■ Provided passage ■
· · · · · · ·

Video	play/pause video	button click	Object-based
	stop video	button click	Object-based
	mute/unmute video	button click	Object-based
	jump to time	progress bar click	Object-based
	change speed	dropdown list click	Object-based
PDF	prev/next page	button click	Object-based
	jump to page	form submit	Object-based
	scroll page	mouse scrolling	Value-based
Image	zoom in/out	mouse scrolling	Value-based
		button click	Object-based
	move	mouse down/move/up	Proportion-based
	crop	mouse down/move/up	Proportion-based
Webpage	visit a provided URL	form submit	Object-based
	load a URL on page	link click	Object-based
	prev/next page	button click	Object-based
Annotation	free drawing	mouse down/move/up	Proportion-based
	highlight text	selection change	Object-based
	insert shapes	dropdown list click	Object-based

Summary of media events with related represented DOM events and synchronization approaches.

Media Event Recorder and Replayer

The media event recorder is used to track the current state of the media. The state of a media block depends on the type of media. A state is a set of key-value pairs. For example, a state of a video contains the video source, current timestamp, muted or not, volume, playback rate, annotations, etc. The key-value pairs can be compressed into messages for further transmission. The main functionality of a media event replayer is to replay events attached with context-aware media event information. To achieve that efficiently, we design a hierarchical tree structure-Handler Tree-to handle messages, as shown in Fig. 4 .

· · · · · · ·

■ What the task asks ■
In the media event passage, what structure is designed to handle messages?

■ Recorded data ■
· · · · · · ·

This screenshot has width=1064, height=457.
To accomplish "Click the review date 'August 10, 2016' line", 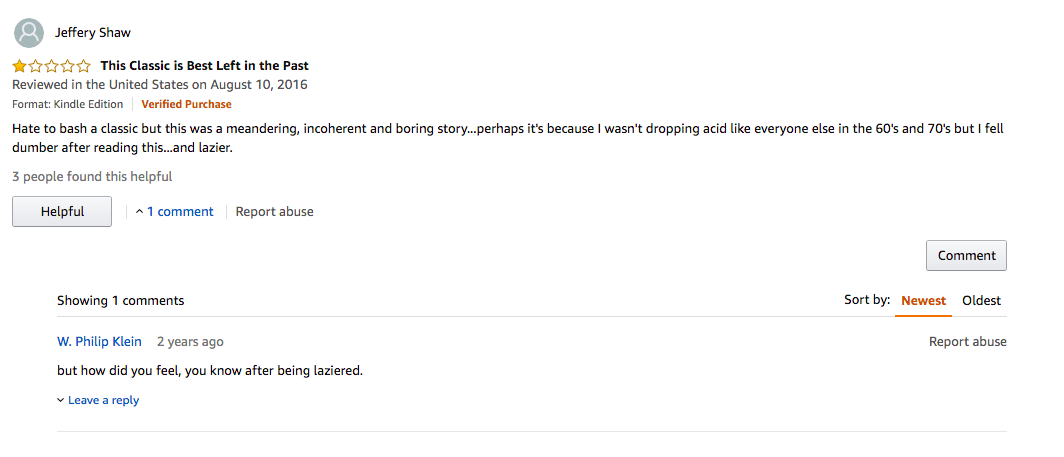I will (160, 85).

· · · · · · ·

■ Exercise answer ■
A hierarchical tree structure called the Handler Tree.